Cardiologists have used the electrocardiogram (ECG) since the turn of the 20th century to monitor heartbeats and identify cardiac disease. Until now, an important clue to predicting sudden cardiac arrest has remained hidden on the ECG.
Physicians knew the clue was there, but were unable to confirm that it meant their patients were at high risk for ventricular arrhythmia, a heartbeat abnormality that triggers sudden cardiac arrest. Unfortunately, many of these patients who undergo ECG tests eventually join the ranks of the 300,000-plus Americans who die annually from sudden cardiac arrest, the most common cause of death in the country.
That grim scenario may be about to change due to new research by David Rosenbaum, an associate professor of medicine and biomedical engineering at CWRU's School of Medicine, and a cardiologist at University Hospitals of Cleveland.
In the March 16 issue of the American Heart Association journal Circulation, Rosenbaum and colleagues provide the scientific foundation for a new clinical test that has the potential to dramatically reduce the death toll from sudden cardiac arrest.
Their work focused on T-wave alternans, a heartbeat pattern that often appears on an ECG before a sudden cardiac arrest. Rosenbaum's team set out to determine why this pattern was linked to fatal cardiac arrhythmias.
They detected oscillations in the electrical impulse generated by individual heart cells, causing beat-to-beat alternations. Shortly after the process began, neighboring heart cells oscillated out of phase with one another, beating asynchronously, leading to fibrillation and death.
Their findings explain the link between T-wave alternans on the ECG and voltage changes occurring within individual heart cells.
"What we find, if you look at the cardiac cell very carefully, is that the cell's voltage is oscillating. Such beat-to-beat oscillations are the source of the T-wave alternans pattern on the ECG," he says. "You reach a critical heart rate where the heart begins oscillating in a disorganized fashion. When that happens, the heart becomes electrically unstable. You have a loss of electrical synchronization, such that the heart can go into fibrillation. We found this pattern over and over again."
These research findings have direct implications to diagnosing potential risk of sudden cardiac arrest in patients.

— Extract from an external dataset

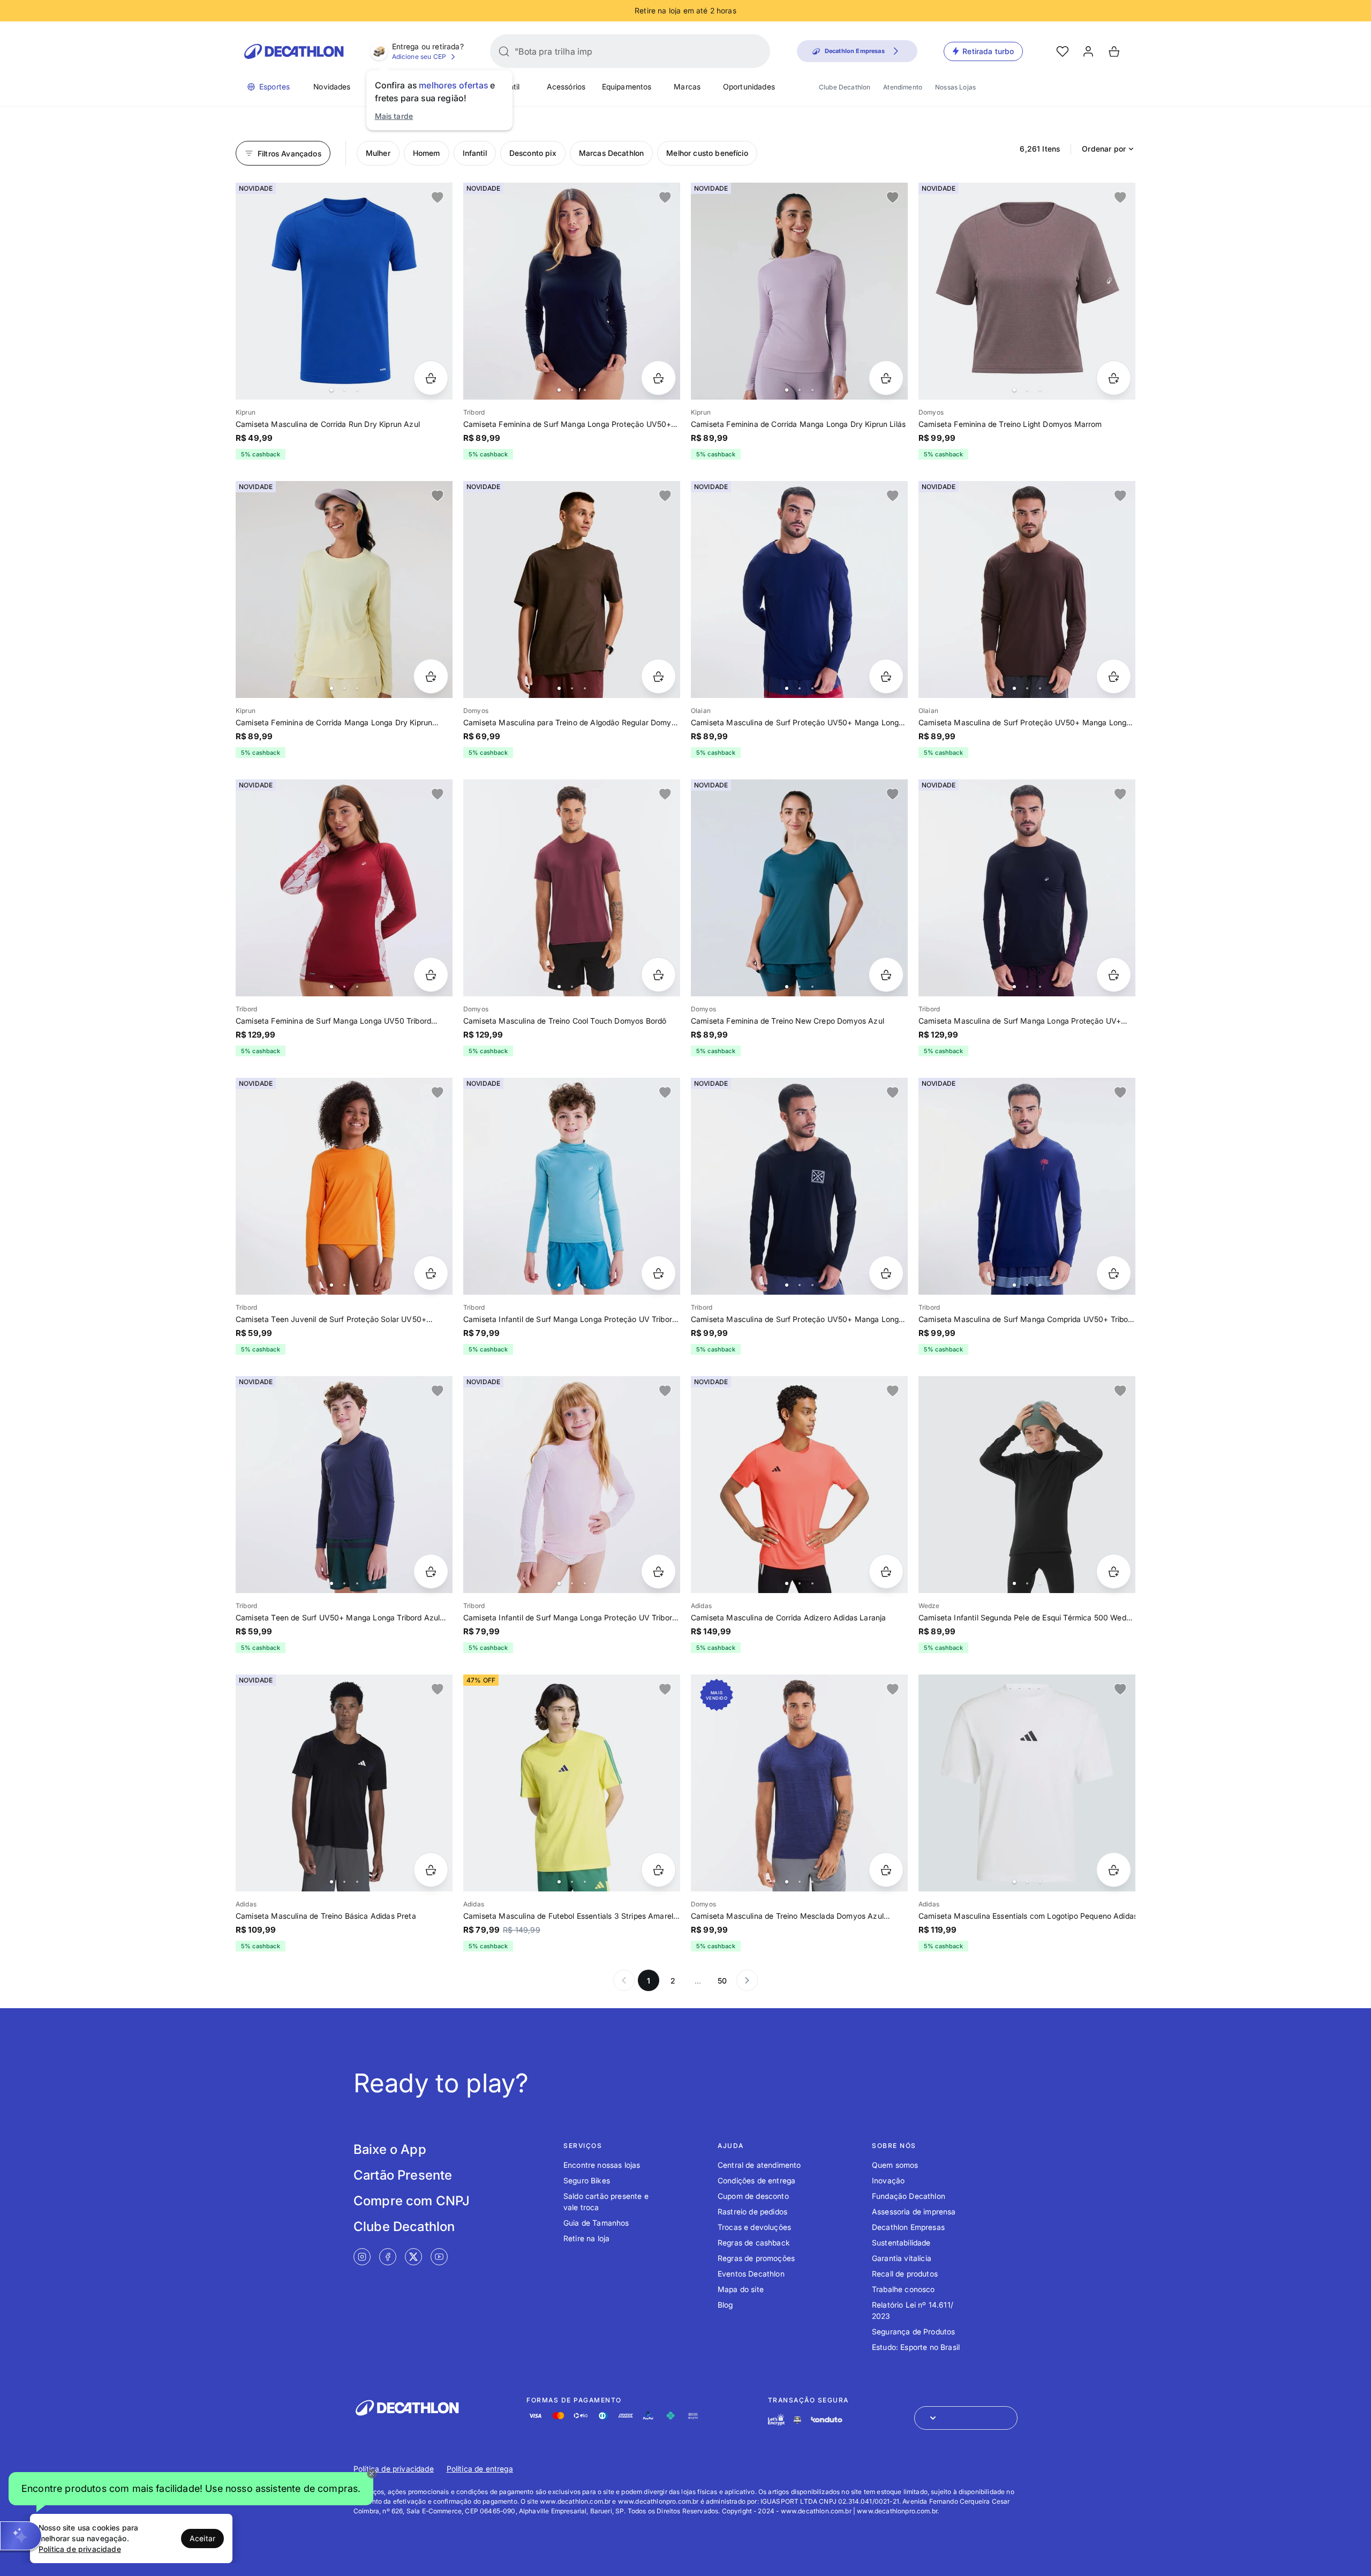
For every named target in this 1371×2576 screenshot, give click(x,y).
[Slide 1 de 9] (344, 589)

"T-wave alternans is a marker of susceptibility to sudden cardiac death in patients," Rosenbaum says. "Survival studies of patients with arrhythmia reveal that 95 percent of patients whose ECGs do not show T-wave alternans are alive after 20 months, compared with 18 percent of patients whose ECGs exhibit T-wave alternans."
This pattern often appears so subtle that it goes unrecognized on ECG recordings, so a new test was developed in part at UHC and the School of Medicine that highlights this pattern for easier detection by physicians. This test, similar to a routine exercise stress test, currently is awaiting FDA approval.
"When the test becomes available," Rosenbaum says, "physicians will be able to screen patients quickly for ventricular arrhythmia and prescribe therapy to prevent sudden cardiac arrest."
Lead author of the study is Joseph Pastore, a CWRU Ph.D. candidate in biomedical engineering.
Other authors are Steven D. Girouard, Kenneth R. Laurita, and Fadi G. Akar from CWRU and UHC.
The study received funding from the National Institutes of Health, the Department of Veterans Affairs, the Whitaker Foundation, and the American Heart Association.